Secretary Locke began by saying that the “NEI represents the first time the United States will have a government-wide export-promotion strategy with focused attention from the president and his Cabinet,” ignoring the prior administration’s success in negotiating free trade agreements with more than a dozen countries between 2001 and 2009.  NEI’s main features are:

– more “robust” efforts to help small- and medium-sized enterprises, through the Foreign Commercial Service (FCS) “Gold Key” program (Sec. Locke made it sound like something brand new—actually “Gold Key” has been around for more than 20 years).

-President Obama’s “Export Cabinet” wants to hire more U.S. Government (USG) bureaucrats “to advocate for U.S. business” and channel more taxpayer dollars into “export promotion activities” at the U.S. Departments of Commerce and Agriculture.

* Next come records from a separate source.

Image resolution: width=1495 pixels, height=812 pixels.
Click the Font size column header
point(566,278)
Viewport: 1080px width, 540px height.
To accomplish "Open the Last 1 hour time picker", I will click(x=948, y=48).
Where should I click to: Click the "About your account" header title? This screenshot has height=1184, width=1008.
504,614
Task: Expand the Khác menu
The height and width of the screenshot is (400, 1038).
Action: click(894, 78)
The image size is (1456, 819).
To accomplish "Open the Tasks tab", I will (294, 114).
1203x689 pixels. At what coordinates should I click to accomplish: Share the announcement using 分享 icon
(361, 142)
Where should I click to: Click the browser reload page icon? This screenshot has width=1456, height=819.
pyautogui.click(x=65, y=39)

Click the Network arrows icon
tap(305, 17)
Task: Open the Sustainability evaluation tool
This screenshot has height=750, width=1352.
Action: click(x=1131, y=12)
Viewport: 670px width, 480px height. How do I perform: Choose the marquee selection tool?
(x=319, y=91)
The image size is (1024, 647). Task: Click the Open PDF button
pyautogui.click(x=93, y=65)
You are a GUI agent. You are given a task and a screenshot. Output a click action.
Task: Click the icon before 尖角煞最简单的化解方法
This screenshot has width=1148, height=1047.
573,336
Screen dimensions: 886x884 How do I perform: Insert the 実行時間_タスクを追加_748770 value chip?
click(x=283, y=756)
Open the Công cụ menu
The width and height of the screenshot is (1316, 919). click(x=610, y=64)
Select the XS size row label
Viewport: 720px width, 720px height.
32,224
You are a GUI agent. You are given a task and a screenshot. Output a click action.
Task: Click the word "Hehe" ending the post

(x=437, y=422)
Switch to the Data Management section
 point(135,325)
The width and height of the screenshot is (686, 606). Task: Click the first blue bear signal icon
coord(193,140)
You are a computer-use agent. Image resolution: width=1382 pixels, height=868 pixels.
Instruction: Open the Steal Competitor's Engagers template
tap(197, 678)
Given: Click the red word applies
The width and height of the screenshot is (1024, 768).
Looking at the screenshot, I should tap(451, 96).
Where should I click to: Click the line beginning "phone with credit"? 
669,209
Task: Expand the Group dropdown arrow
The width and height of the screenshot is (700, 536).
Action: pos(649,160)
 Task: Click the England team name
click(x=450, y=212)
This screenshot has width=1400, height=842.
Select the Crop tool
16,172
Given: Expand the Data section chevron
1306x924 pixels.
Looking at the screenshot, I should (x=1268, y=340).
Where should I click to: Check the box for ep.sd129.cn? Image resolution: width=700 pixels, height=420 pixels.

-“improved access to credit” through increasing U.S. Export-Import Bank lending to small- and medium-size businesses from $4 billion to $6 billion through FY 2011 budget increases.  This sounds like an export subsidy and puts the government into the position of picking winners and losers among companies applying for loans (may the best lobbyist win!).

-Locke says the administration favors “trade agreements that are balanced, ambitious and improve market access for U.S. workers, firms, farmers and ranchers” but pledged “continuing the rigorous enforcement of international trade laws to help remove barriers that prevent U.S. companies from getting free and fair access to foreign markets.”  In practical terms, Locke’s emphasis on the fig leaf of enforcement means the administration will continue to have no real intention of pushing the three stalled FTAs with Panama, Colombia, South Korea (although Sec. Locke said that USTR Amb. Ron Kirk is working “to fix the problems” with those FTAs).

Bottom Line take-aways:  The NEI relies on too much government interference and too many USG bureaucrats shilling for politically well-connected companies.  It was telling that the only FCS success story Sec. Locke cited involved the sale of a General Electric “combined cycle power plant” in Kuwait (in April 2009 after Obama took office, of course).  GE’s Chairman, Jeffrey Immelt, is a well-known Obama supporter and GE owns pro-Obama MSNBC.  Another little sign—a pro-NEI press release from the United Parcel Service (UPS) was distributed at the luncheon.  Non-unionized FedEx has alleged in full-page advertisements in the Washington Post and elsewhere in recent months that the Obama Administration has tilted USG policy in favor of UPS and their 35,000 Teamster Union drivers.

The real answer is not an “Export Cabinet,” but lowering taxes and reducing regulations so that U.S. companies can be truly competitive.  Instead of increasing the FCS budget, why not abolish it and use the savings to reduce the deficit!  Truly competitive U.S. companies can hire their own private sector consultants who will be far more effective than Foreign Commercial Service bureaucrats.

If President Obama really wanted to expand market access for all U.S. exporters, he would push Congress to approve the free trade agreements with South Korea, Colombia, and Panama.  What he and Secretary Locke actually want is for the government to decide which exporters get taxpayer money, just like the government decides who gets bailed out at home, who gets what health care, which producers get a break from cap and trade, and on and on.